Par Raymond Ferretti : maître de conférence des Universités
Dernière mise à jour : septembre 2016

La souveraineté caractérise l’Etat, même si cette idée est contestée aujourd’hui par certains ou revendiquée par d’autres. Il s’agit d’abord de savoir ce qu’est la souveraineté de l’Etat, puis qui dans l’Etat est titulaire de celle-ci.

1. LA SOUVERAINETE DE L'ETAT

1.1. La notion

Historique

La souveraineté est une vieille idée conçue progressivement au Moyen-âge par les légistes, puis au XVIe siècle par Jean Bodin, et au XVIIe siècle par Charles Loyseau.

L’origine de la notion

Certains conseillers du Roi Philippe Le Bel (1285-1314) que l’on nomme les légistes, veulent fonder l’autorité du Roi. A cette fin, ils mettent en avant la notion de Souveraineté. Ils utilisent en particulier ce vieil adage : « Le Roi de France est Empereur en son Royaume » Ainsi le Roi est-il assuré d’être reconnu à l’intérieur comme à l’extérieur. A l’extérieur, il s’agit de montrer que le Roi est l’égal de l’Empereur ; à l’intérieur, il s’agit de montrer que le Roi dispose des mêmes pouvoirs que l’Empereur.

Le développement de la notion

Le Roi ayant pu s’imposer au-dedans et au dehors, c'est «l’Etat qui se construit autour de la dynastie et se renforce par une centralisation progressive » (Jean Touchard) en s’appuyant sur cette notion de souveraineté.

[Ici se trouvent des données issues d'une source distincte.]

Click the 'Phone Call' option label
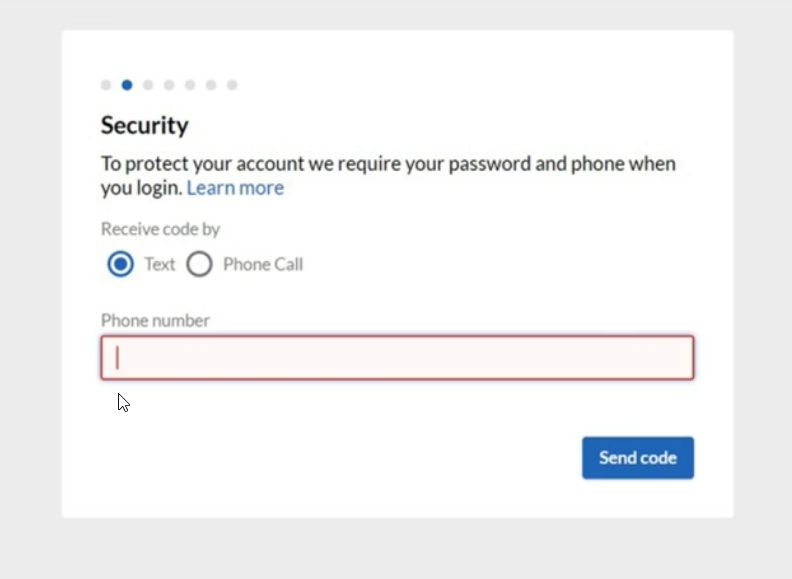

Pour Jean Bodin dans «Les six livres de la République » (1576) : « La souveraineté est la puissance absolue et perpétuelle d’une République ». Quant à Charles Loyseau dans le «Traité des seigneuries » (1609) : « La souveraineté consiste en puissance absolue, c'est à dire parfaite et entière de tout point »

Technique

Sur un plan technique, la Souveraineté a pu être définie par Julien Laferrière comme «la qualité d’un pouvoir de droit, suprême et originaire »

 C’est un pouvoir de droit, car il n’est pas fondé sur la force aveugle.

 C’est un pouvoir suprême, car il n’y a rien au-dessus «au sens non seulement relatif et comparatif mais superlatif et absolu ». D’où l’indépendance à l’extérieur

 C’est un pouvoir originaire, puisqu’il n’est pas délégué par une autre autorité, il est à l’origine des autres pouvoirs internes. D’où la suprématie à l’intérieur.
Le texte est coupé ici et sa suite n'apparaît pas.